While adding a new front end may be a less painful endeavor, it's not always the right choice, many of the panelists suggested. Legacy systems, in a growing number of cases, have become a key source for enterprise risk. There are compliance issues, of course, but also concerns regarding the changing workforce demographics. As older workers retire, years of legacy system knowledge are being lost.
Further, some insurers look at their legacy systems as roadblocks for innovation. "There's broad consensus among insurers that there are things they'd like to do that their legacy systems prevent them from doing," Ryu said.
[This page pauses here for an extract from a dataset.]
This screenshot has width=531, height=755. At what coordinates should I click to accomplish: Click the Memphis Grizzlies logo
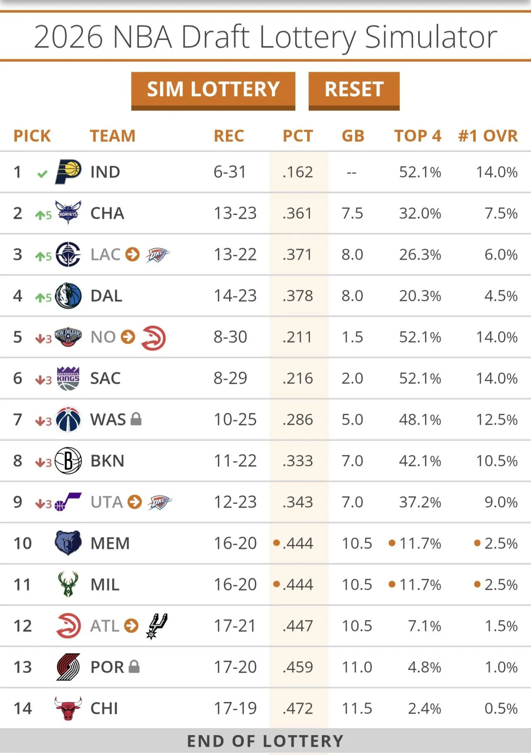click(68, 543)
Because these key business drivers are abstract, it can sometimes be difficult to justify the high cost of legacy replacement to the business. "There is an opportunity cost that goes into replacing a core legacy system," explains George Grieve, CEO of CastleBay Consulting, who described legacy replacement as changing the engines on an airplane in mid-flight.
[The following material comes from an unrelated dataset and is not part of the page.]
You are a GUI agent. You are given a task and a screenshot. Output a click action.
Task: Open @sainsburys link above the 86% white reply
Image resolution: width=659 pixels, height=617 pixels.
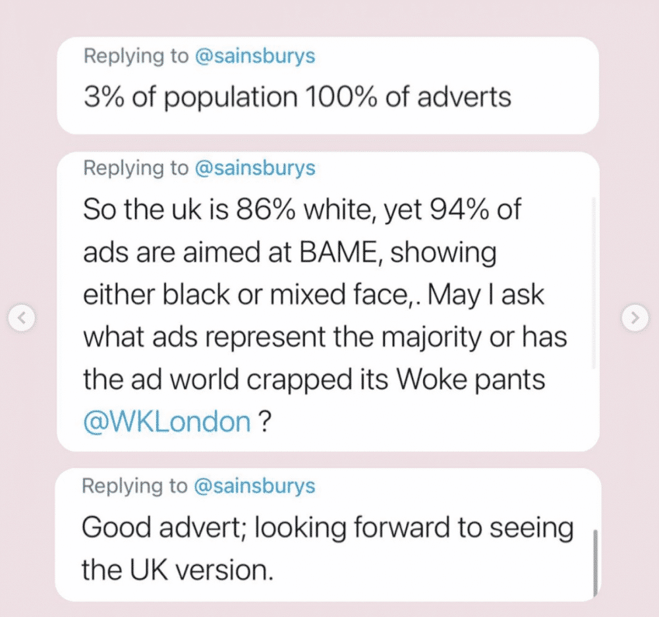(255, 168)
That "mid-flight" challenge, where a legacy system must be integrated with an incoming system during the implementation process (to keep core business process running throughout), was of particular interest to many attendees, who helped steer the topics of conversation at the event.
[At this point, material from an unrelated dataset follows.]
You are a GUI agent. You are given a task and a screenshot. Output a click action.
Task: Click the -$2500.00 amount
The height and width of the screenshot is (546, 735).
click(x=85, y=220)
Guidewire's Ryu initiated perhaps the event's most lively discussion when he wondered aloud about bringing up a new system in parallel to a legacy system, without integration points. New business would go on the new system, and old business would migrate over as policies were renewed.
"It may be a lot less risky than a re-build," Ryu said.
Reaction to Ryu's brainstorm was mixed, some attendees considered it a viable alternative, while others were wary of the trade-offs inherent in such a project, like the possible need for two separate teams to run the two systems. Many were doubtful that the business would accept such a plan.
"It's an interesting idea, but selling that uptown will be difficult," said Main Street America Group (Jacksonville, Fla., $843 million in net written premium) IT director Bill Garvey, the panel's lone carrier representative.
Garvey also said his company has implemented many new systems over the past several years, with varying degrees of success. He believes that the technology options available to replace core systems now are more effective than those available back in the first part of the decade, although he still sees room for improvement.
"We all looked and said 'we gotta have it,'" Garvey said when recalling those earlier years. "At the time, I don't think the software companies were ready. I still not sure [vendors] are entirely there yet."
Today though, many more software options are well written, a fact that will make the programs more effective when they become legacy systems in 15 to 20 years, some panelists said.
"What's most encouraging is that this generation's software vendors are fundamentally better [than those in the past]," CastleBay's Grieve explained. "If you can have a set of legacy systems in 20 years that you can still use, you're going to feel a lot better about things than you do now."